Davis, Calif. -- The University of California, Davis, School of Veterinary Medicine has launched a new "One Health" program to conserve the world's remaining 740 mountain gorillas.
-- The University of California, Davis, School of Veterinary Medicine has launched a new One Health program to conserve the world's remaining 740 mountain gorillas.
The program will care not only the gorillas but also the people and the other animals that share their home in the forests of central Africa.
The school received $750,000 in funding from the David and Lucile Packard Foundation, UC Davis to establish the Mountain Gorilla One Health Program in the School of Veterinary Medicine's Wildlife Health Center.
The new program will partner with the existing Mountain Gorilla Veterinary Project, begun in 1986, to continue improving gorilla health and survival by addressing human health, livestock health and agricultural issues.

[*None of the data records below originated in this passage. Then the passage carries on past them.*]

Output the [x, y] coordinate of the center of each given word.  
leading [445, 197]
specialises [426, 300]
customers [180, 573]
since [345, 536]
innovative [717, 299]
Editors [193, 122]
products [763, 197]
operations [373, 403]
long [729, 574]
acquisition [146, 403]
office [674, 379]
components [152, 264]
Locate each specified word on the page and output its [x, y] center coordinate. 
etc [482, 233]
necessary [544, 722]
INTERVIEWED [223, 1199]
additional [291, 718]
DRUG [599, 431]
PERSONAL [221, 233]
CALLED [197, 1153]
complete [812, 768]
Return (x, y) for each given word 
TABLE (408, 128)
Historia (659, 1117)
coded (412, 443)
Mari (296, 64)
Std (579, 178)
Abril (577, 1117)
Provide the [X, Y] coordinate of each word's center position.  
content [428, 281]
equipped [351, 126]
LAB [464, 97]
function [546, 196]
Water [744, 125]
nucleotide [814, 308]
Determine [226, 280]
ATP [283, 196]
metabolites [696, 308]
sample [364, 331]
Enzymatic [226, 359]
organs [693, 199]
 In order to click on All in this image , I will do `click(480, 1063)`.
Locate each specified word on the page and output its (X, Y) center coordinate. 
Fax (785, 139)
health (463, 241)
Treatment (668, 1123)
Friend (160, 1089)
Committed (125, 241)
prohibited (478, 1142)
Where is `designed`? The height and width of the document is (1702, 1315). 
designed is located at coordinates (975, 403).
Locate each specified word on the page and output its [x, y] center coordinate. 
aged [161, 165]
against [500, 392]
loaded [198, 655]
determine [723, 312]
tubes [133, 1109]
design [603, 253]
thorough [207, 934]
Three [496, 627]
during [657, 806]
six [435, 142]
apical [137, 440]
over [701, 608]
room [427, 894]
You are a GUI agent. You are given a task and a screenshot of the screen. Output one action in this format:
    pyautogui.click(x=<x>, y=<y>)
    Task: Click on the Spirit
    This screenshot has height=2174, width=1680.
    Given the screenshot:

"The concept of 'One Health' -- that human, animal and environmental health are inextricably linked and should be considered holistically -- is a core principle of the UC Davis Wildlife Health Center," said wildlife veterinarian and center assistant director Kirsten Gilardi, who will lead the Mountain Gorilla One Health Program.
"We are proud to become partners with the Mountain Gorilla Veterinary Project, one of the few true, on-the-ground examples of One Health in action anywhere in the world."
The Mountain Gorilla Veterinary Project's longtime director, veterinarian Michael Cranfield, will join the UC Davis staff while continuing to oversee the work of the project's seven veterinarians and 12 technicians and staff members in Rwanda, Uganda and the Democratic Republic of the Congo.
UC Davis will investigate disease threats facing mountain gorillas, help expand medical care for the humans working in and around the gorilla parks, and improve the health and well being of livestock to benefit the families who depend on them for nutrition and income.